Далее наступает короткое царствование Петра III, принявшего несколько основополагающих актов, которые не только не были отменены последующими царствованиями, а напротив, стали основой политики Екатерины Великой.

Среди таких документов «Манифест о даровании вольности российскому дворянству» 18 февраля 1762 года. И таков же указ 21 марта 1762 года «О секуляризации церковных имений и передаче их в казну». Этот указ предписывал отобрать все церковное имущество и передать его государству.

С одной стороны, этот указ вызвал достаточно серьезное беспокойство духовенства, причем самых разных слоев, не только иерархии, но и среднего духовенства, и недовольство Петром этого сословия. С другой стороны, указ вдохновил крестьян на очень активное неповиновение монастырским приказчикам, которые управляли землями монастырей и архиерейских кафедр, а затем – на открытые бунты. Они выражались в расхищении монастырского имущества: в несанкционированных порубках лесов, выведении скота. Иногда, если пытались им оказать сопротивление, – в поджогах, вывозе семенного фонда и так далее.

На бунтарское поведение крестьян особенно вдохновил тот пункт указа, в котором Петр объявлял амнистию за хозяйственные преступления против монастырского и епархиального имущества. Это вызвало одобрение императора в крестьянской среде. Видимо, именно этот аспект стал одним из психологических моментов народной любви к этому историческому персонажу, а затем привел к появлению самозванцев под его личиной. Причем Пугачев, который именовал себя государем Петром Федоровичем, – это только один из самых известных случаев такого рода.

Бунты тогда были распространенным явлением, поэтому, придя к власти летом того же года, Екатерина считала, что в состоянии бунта было до 100 тысяч церковных, монастырских и епархиальных крестьян. Невозможно проверить эту цифру, но ей казалось, что это так. Из-за комплекса таких обстоятельств, Екатерина хочет заручиться поддержкой духовенства и высшей иерархии и приостанавливает указ Петра.

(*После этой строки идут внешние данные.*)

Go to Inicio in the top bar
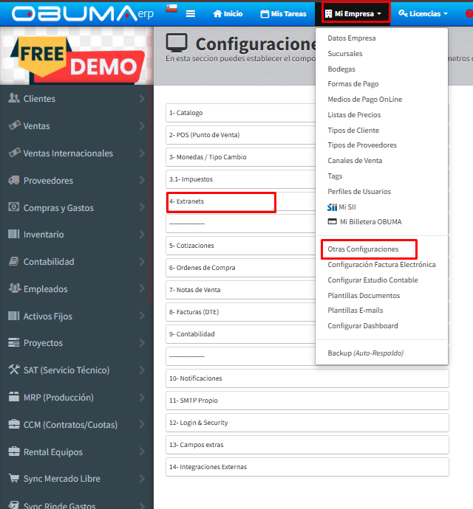This screenshot has height=509, width=473. coord(228,14)
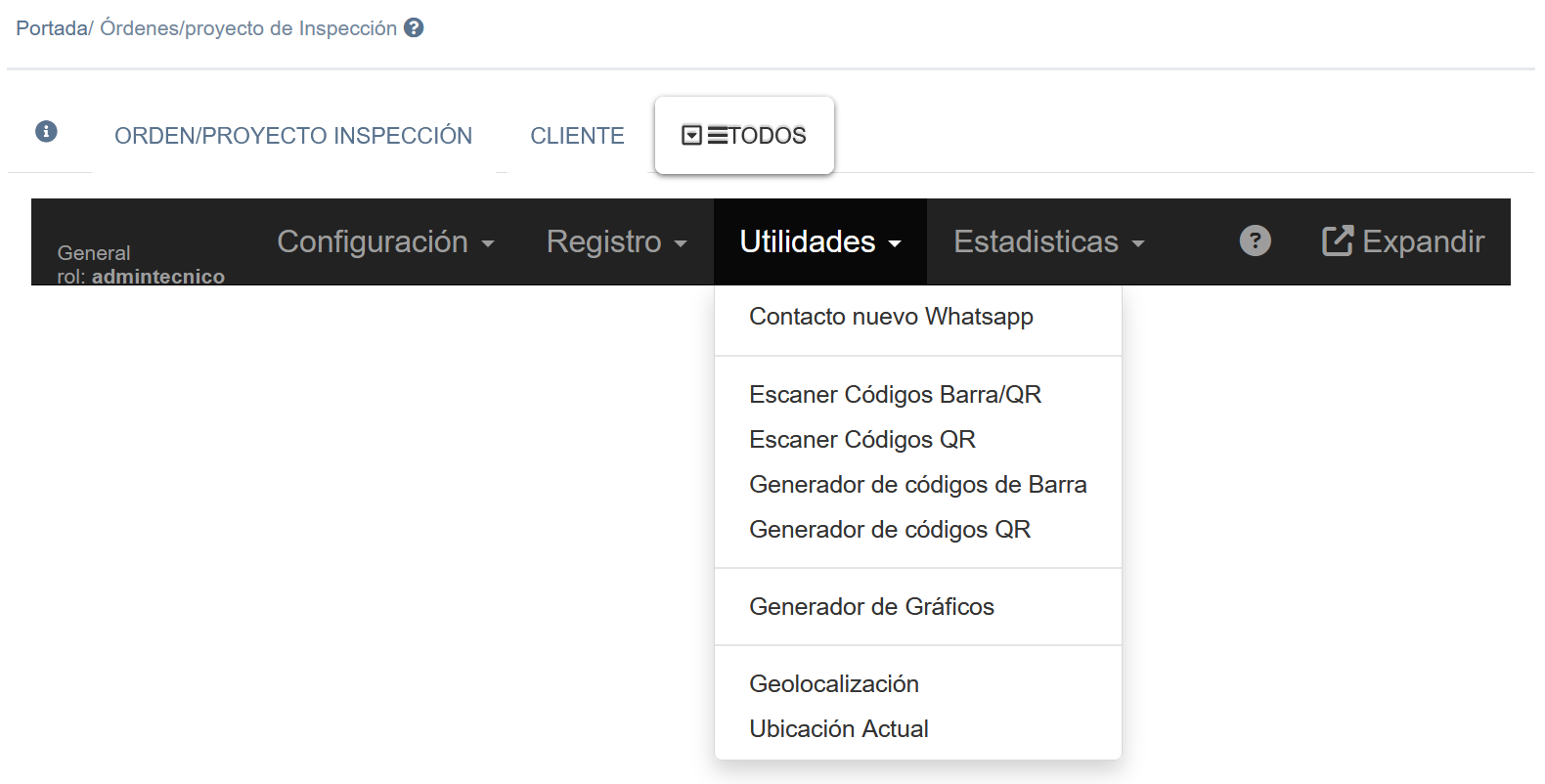Click the info icon tab
Screen dimensions: 1545x784
pos(46,132)
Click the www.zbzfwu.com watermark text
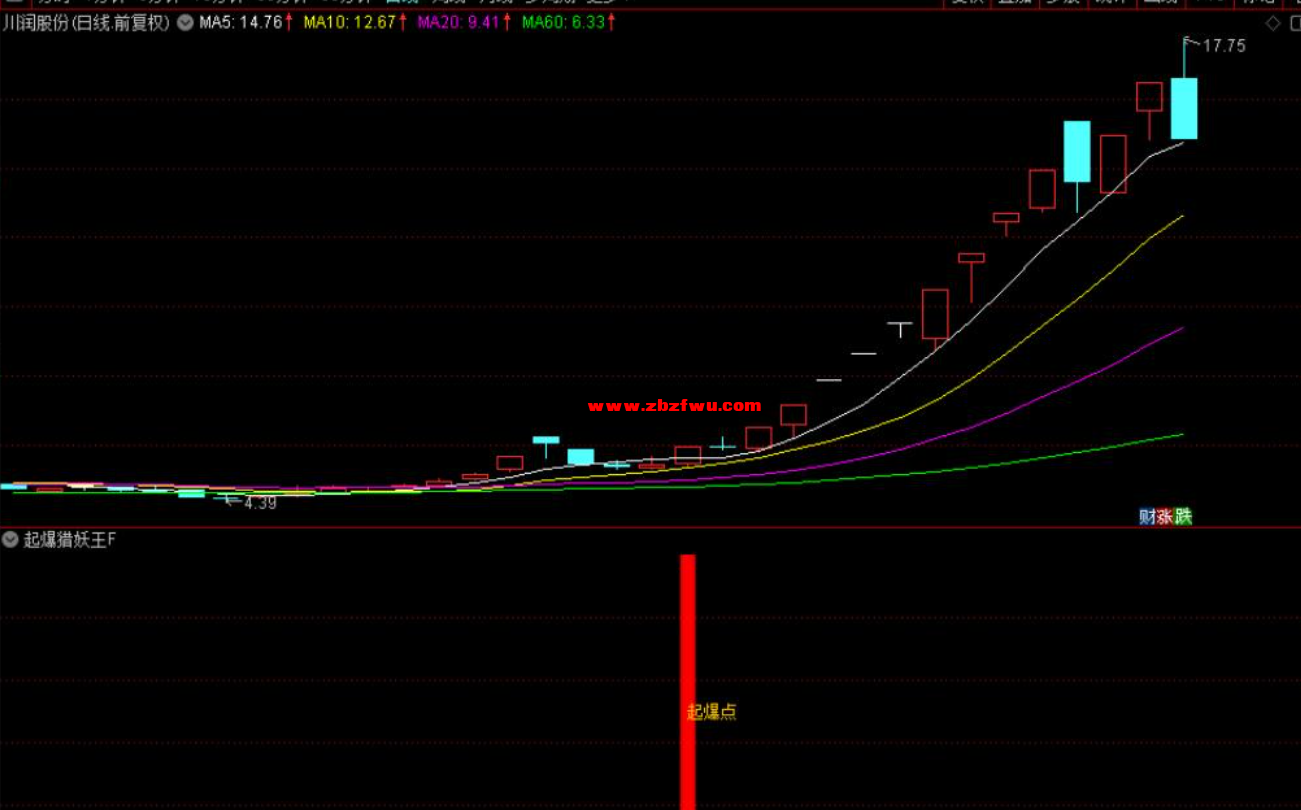The width and height of the screenshot is (1301, 810). pos(675,406)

Фактически она отменяет его, но это была временная отсрочка. 27 ноября 1762 года императрица создает комиссию о духовных имениях, которая начинает в деталях прорабатывать процедуру секуляризации, отнятия церковных имуществ в казну. Если указ Петра 1762 года в этом контексте был, скорее, декларацией о намерениях, то реформа Екатерины – экономически продуманный план с разработанными шагами его осуществления и подготовленными институтами, которые должны были принять имущество у церкви.

Весной 1763 года создается так называемая Коллегия экономии, которая должна была учесть и принять церковное имущество. Именно поэтому бывшие церковные крестьяне будут называться экономическими крестьянами.

Финалом этой подготовки стал указ Екатерины 26 февраля 1764 года «О секуляризации церковных имений». Все имения Синода (высшей церковной власти), архиерейских домов, монастырей передавались в казну и поступали в управление Коллегии экономии.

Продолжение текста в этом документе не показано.